Il faut manger avec l'intention de tirer de ces aliments la force nécessaire au service de D-ieu

Un message de l'âme ?  
La 'Hassidout explique que celui qui a faim reçoit un message de son âme, lui demandant de réaliser l'élévation des parcelles de sainteté se trouvant dans la nourriture. Le Zohar précise que le "pain doit être mangé à la force du glaive". Ainsi, le moment du repas est un combat.

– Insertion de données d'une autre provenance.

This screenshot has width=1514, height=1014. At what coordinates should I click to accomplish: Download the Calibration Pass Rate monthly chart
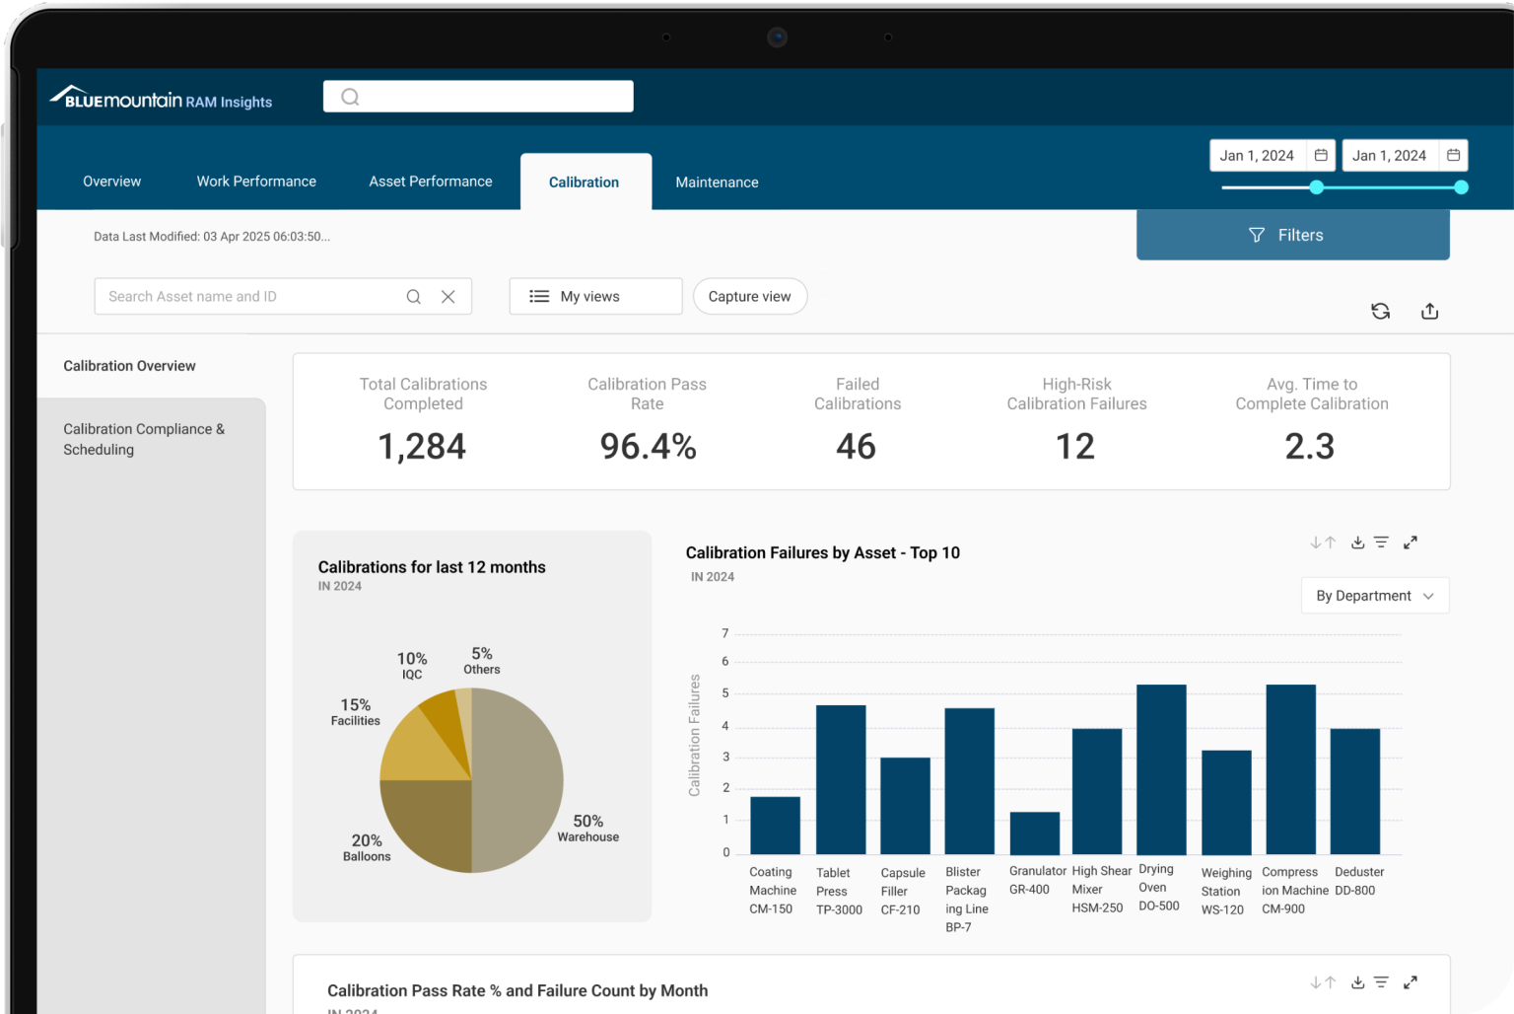1357,981
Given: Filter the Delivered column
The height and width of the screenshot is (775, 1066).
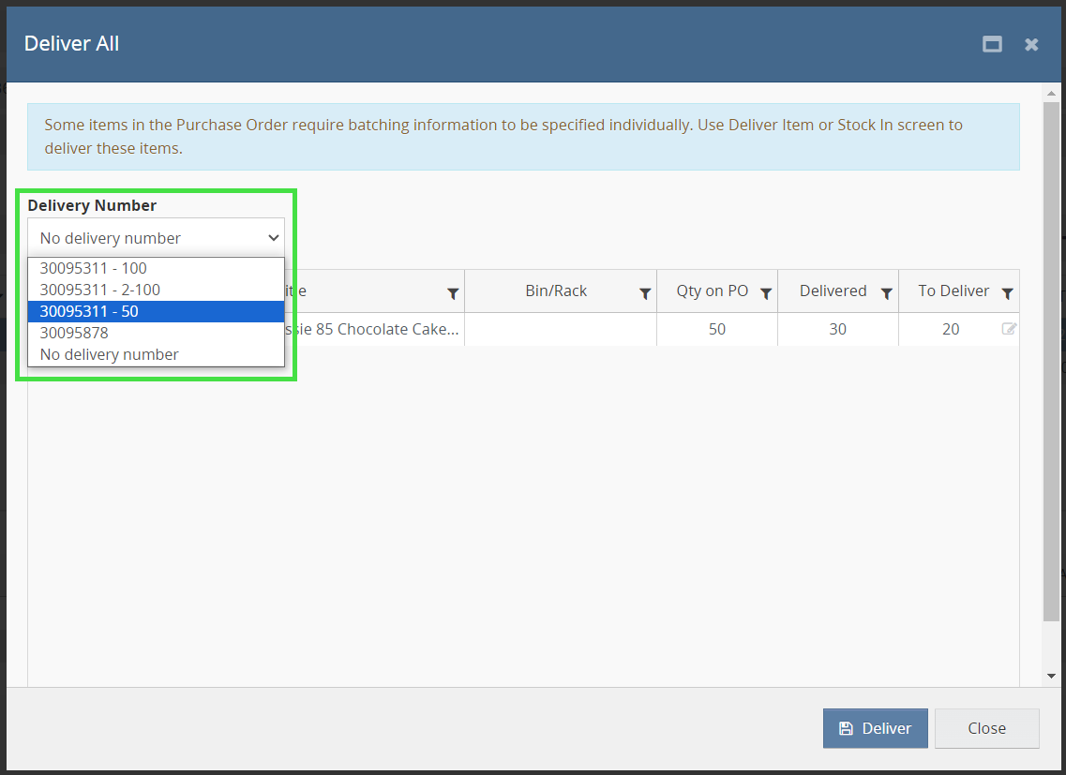Looking at the screenshot, I should (x=887, y=293).
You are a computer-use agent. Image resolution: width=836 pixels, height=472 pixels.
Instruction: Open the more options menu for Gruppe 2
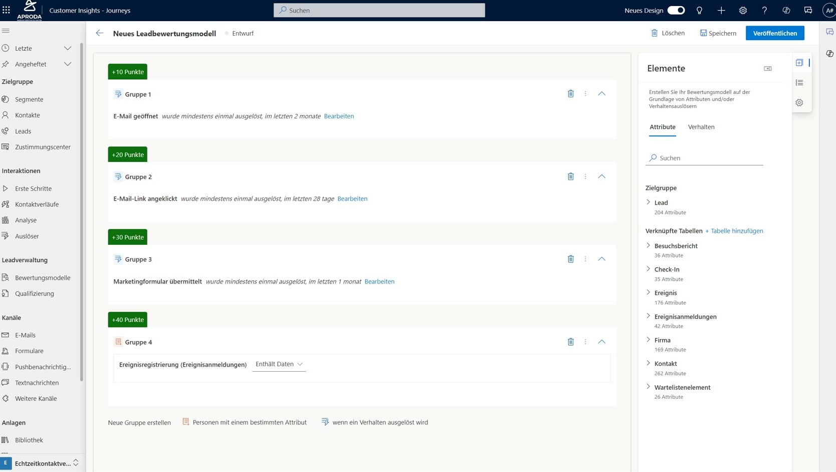(585, 177)
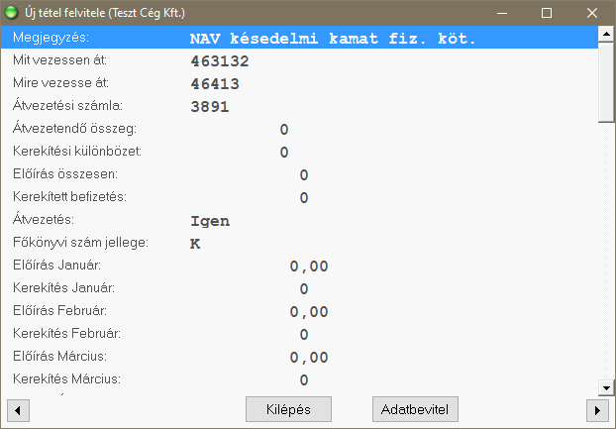Image resolution: width=616 pixels, height=429 pixels.
Task: Select the Mit vezessen át value 463132
Action: 220,61
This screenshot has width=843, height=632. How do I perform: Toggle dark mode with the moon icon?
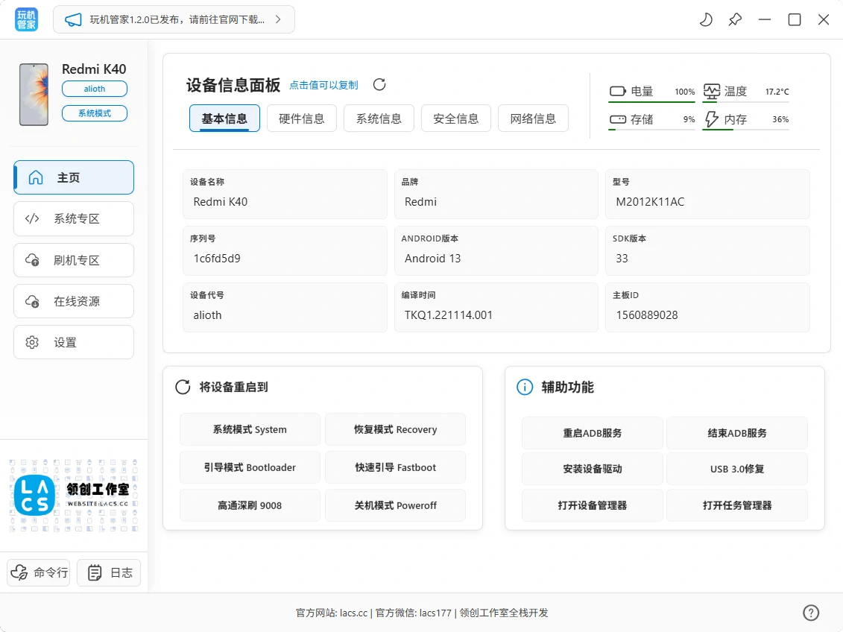pos(705,19)
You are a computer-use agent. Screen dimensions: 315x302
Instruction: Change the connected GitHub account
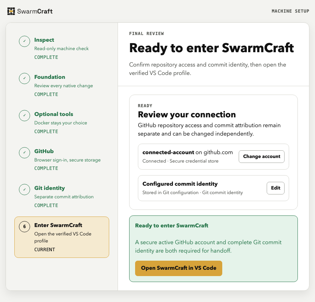pyautogui.click(x=261, y=156)
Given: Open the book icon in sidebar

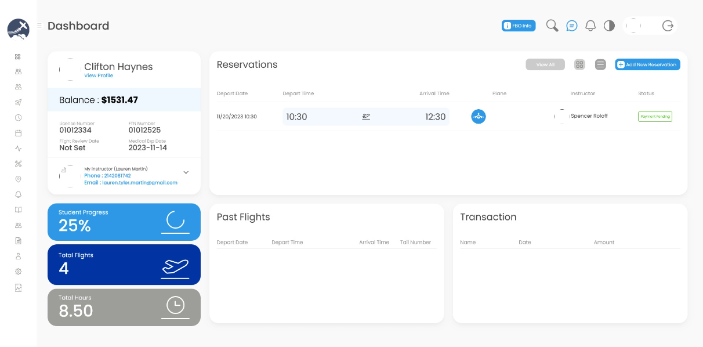Looking at the screenshot, I should (18, 210).
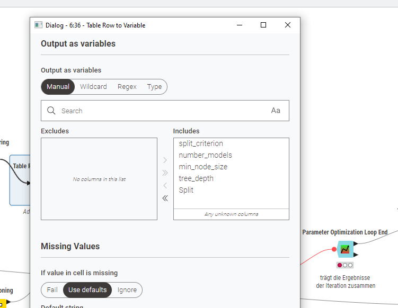This screenshot has width=398, height=308.
Task: Click the move-right single arrow icon
Action: tap(165, 160)
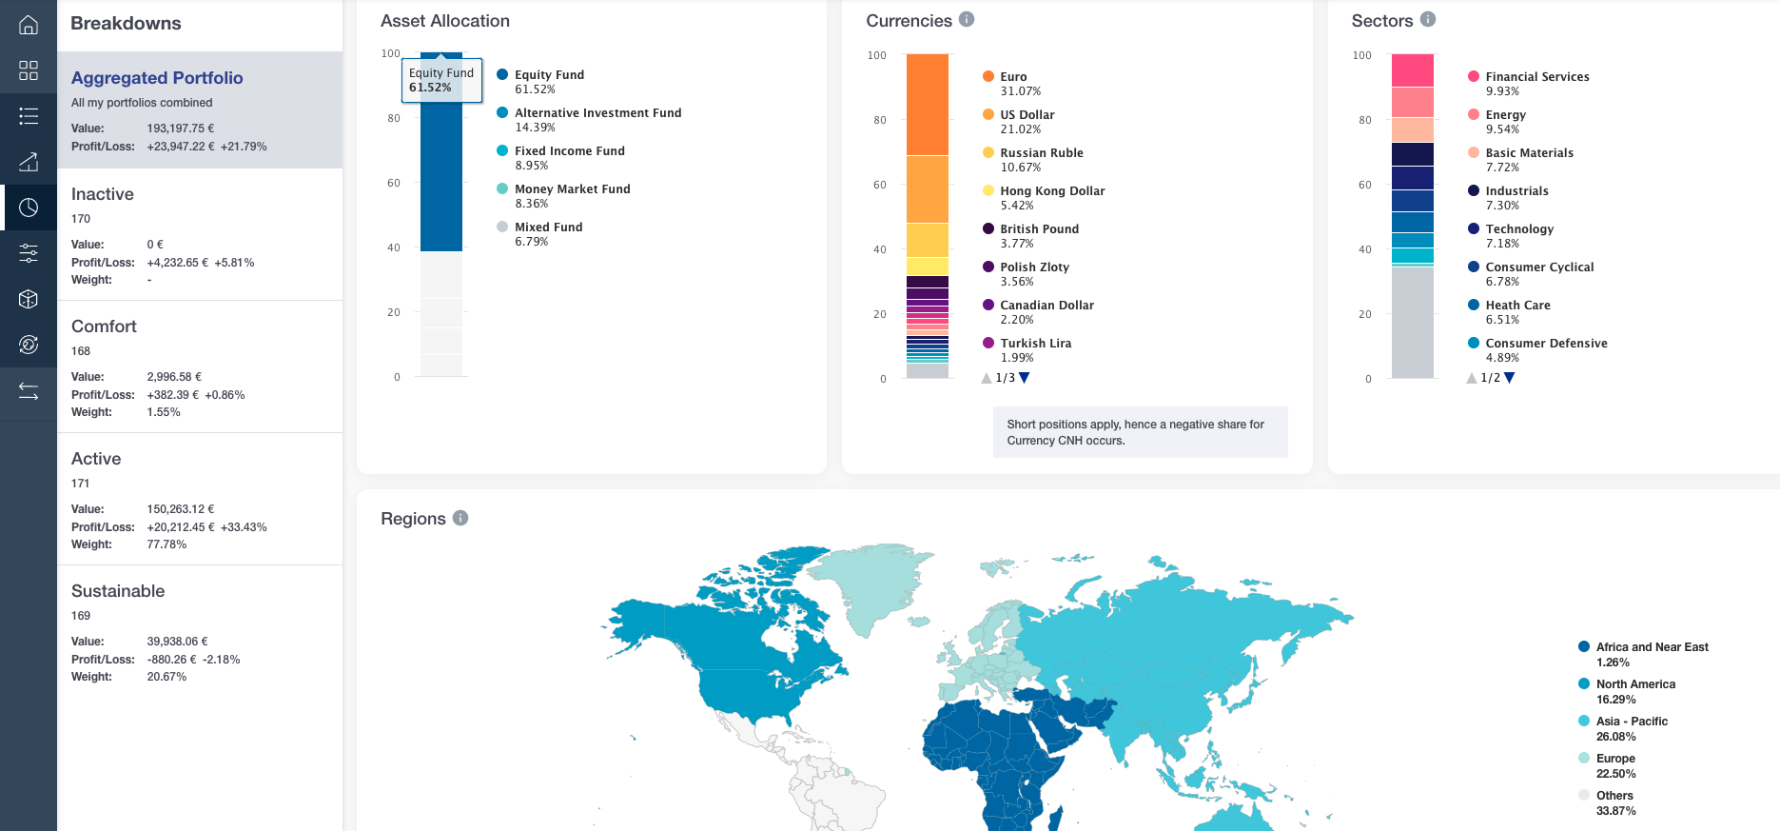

Il faut alors, non seulement ne consommer qu'une nourriture strictement kasher et réciter toutes les bénédictions prescrites par la Hala'ha, mais aussi manger avec l'intention de tirer de ces aliments la force nécessaire au service de D-ieu, en s'interdisant la recherche du plaisir physique.
 
'Hol et Shabbat : une différence ?  
A l'opposé, ce combat inhérent au repas est absent le Shabbat. Le plaisir de la nourriture devient alors celui du jour sacré. Toutefois, il n'en est ainsi que dans le mesure où l'effort a été réalisé à la veille du Shabbat. C'est ainsi, disent nos Sages que "celui qui fait des efforts à la veille du Shabbat mange le Shabbat".
 
Point de vue 'hassidique  

La pensée 'hassidique souligne également la reponsabilité prise par l'homme qui mange. En ce sens, elle affirme que celui qui consomme une nourriture et ne réalise pas son élévation cause la chute de l'aliment, de même, que la sienne propre. Pour autant, le Baal Chem Tov rejette fermement le jeûne et la mortification. Le corps physique fut confié à l'homme par D-ieu et nul n'est autorisé à le faire souffrir.